11. The method of claim 1, wherein the high-resolution data record comprises notes played by the musician during the past musical performance detected based on sound waves generated by the musician during the past musical performance, wherein the high-resolution data record includes at least four associated characteristics for each note and wherein providing the high-resolution data record to the musical instrument is preceded by modifying the high-resolution data record.

12. The method of claim 11, wherein modifying the high-resolution data record comprises changing notes, phrasing, emphasis and/or pedaling associated characteristics for the notes played by the musician.

13. The method of claim 11, wherein modifying the high-resolution data record comprises changing notes, phrasing, emphasis, articulation and/or pedaling associated characteristics for the notes played by the musician.

14. The method of claim 1, wherein the sound detection device comprises a plurality of sound detection devices and wherein the selected sound detection location comprises a plurality of locations selected to provide for stereo, surround sound or binaural playback of the new recording of the past musical performance.

15. The method of claim 14, wherein recording sound waves comprises recording sounds with different ones of the plurality of sound detection devices to generate a plurality of new recordings associated respectively with stereo, surround sound and/or binaural playback.

16. The method of claim 1, wherein the musical instrument comprises a virtual musical instrument, the sound detection device comprises a virtual sound detection device, the acoustic location comprises a virtual acoustic location, the actions of the musician comprise algorithmic simulations to define virtual sound waves and the sound waves comprise the virtual sound waves and wherein a software regeneration module carries out positioning the automated musical instrument in the selected acoustic context, positioning the sound detection device at the selected sound detection location in the selected acoustic context, providing the high-resolution data record to the musical instrument to cause the musical instrument to re-produce the actions of the musician while playing the past performance and recording the sound waves to generate the new recording of the past musical performance.

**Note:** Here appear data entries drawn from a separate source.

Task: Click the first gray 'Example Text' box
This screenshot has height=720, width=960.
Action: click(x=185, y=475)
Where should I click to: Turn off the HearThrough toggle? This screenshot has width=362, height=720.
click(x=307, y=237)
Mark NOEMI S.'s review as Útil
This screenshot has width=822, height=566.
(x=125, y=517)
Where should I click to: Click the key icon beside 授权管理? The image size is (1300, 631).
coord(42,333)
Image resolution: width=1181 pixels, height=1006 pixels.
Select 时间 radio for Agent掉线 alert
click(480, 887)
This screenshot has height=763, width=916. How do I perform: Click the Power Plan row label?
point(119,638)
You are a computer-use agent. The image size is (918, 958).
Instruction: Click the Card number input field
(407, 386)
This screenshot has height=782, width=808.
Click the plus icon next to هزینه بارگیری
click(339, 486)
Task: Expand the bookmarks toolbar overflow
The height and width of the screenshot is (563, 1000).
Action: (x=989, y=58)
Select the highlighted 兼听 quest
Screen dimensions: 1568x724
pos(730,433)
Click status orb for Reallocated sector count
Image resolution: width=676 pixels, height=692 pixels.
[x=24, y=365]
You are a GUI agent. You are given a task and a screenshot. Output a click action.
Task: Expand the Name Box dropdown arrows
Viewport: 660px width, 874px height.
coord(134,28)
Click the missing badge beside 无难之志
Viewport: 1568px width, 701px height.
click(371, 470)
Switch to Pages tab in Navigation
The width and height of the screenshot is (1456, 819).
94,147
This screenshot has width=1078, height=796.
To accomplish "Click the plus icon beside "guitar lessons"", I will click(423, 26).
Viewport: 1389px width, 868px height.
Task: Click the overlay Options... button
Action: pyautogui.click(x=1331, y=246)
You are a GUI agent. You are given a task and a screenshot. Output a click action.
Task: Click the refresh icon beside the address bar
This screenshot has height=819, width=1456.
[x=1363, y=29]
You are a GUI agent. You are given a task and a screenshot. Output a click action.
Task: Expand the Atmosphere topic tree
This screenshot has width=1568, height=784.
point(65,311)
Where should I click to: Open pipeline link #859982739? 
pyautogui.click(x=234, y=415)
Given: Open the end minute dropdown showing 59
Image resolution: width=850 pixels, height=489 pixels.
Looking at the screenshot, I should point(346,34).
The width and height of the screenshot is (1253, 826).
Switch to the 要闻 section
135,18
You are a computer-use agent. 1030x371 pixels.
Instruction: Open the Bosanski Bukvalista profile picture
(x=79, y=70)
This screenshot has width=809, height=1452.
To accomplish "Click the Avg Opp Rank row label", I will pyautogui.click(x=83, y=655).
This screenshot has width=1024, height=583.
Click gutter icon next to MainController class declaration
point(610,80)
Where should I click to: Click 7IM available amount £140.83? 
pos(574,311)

17. A computer system for generating a new recording of a past musical performance of a musician from a recording of the past musical performance, the past musical performance having associated acoustics based on a setting of the past musical performance, comprising: a source high-resolution data record representing actions of the musician while playing the past musical performance that is generated based on the recording of the past musical performance, wherein the high-resolution data record is an anacoustic data record that is free of the acoustics of the past musical performance; and a regeneration module that is configured to: position a virtual musical instrument in a selected virtual acoustic context; position a virtual sound detection device at a selected virtual sound detection location in the selected virtual acoustic context; input the source high-resolution data record to the virtual musical instrument to simulate the actions of the musician while playing the past performance to produce virtual sound waves and to save the virtual sound waves as detected by the virtual sound detection device to generate a new recording file based on the source high-resolution data record.

Methods for generating a new recording of a past musical performance of a musician from a recording of the past musical performance include obtaining a high-resolution data record representing actions of the musician while playing the past musical performance that is generated based on the recording of the past musical performance and positioning an automated musical instrument in a selected acoustic context and a sound detection device at a selected sound detection location in the selected acoustic context. The high-resolution data record is provided to the musical instrument to cause the musical instrument to re-produce the actions of the musician while playing the past performance. Sound waves generated by the musical instrument are recorded while the actions of the musician are being re-produced to generate the new recording of the past musical performance.


Third concept

A musical instrument comprising: a sound chamber and a neck attached to the sound chamber, a fingerboard disposed along a portion of the neck, the sound chamber and neck defining a longitudinal axis; a plurality of strings positioned above the sound chamber and fingerboard, the strings oriented along the longitudinal axis; an electronic device contained within or on the instrument, the electronic device generating output upon activation by a user, wherein the electronic device is removably attached to a mounting plate, wherein the electronic device comprises an outer housing having a magnet attached thereto, and the magnet attaches to a metallic member of the mounting plate; and the fingerboard comprising a top surface and edge surfaces on either side of the top surface, the fingerboard further comprising a plurality of position markers flushly mounted within the top surface or one of the edge surfaces, the position markers of the type which provide an indication of a location for the user's fingers on the fingerboard to produce one or more particular tones from the strings, wherein one or more of the position markers comprises means for illuminating upon receiving output from the electronic device.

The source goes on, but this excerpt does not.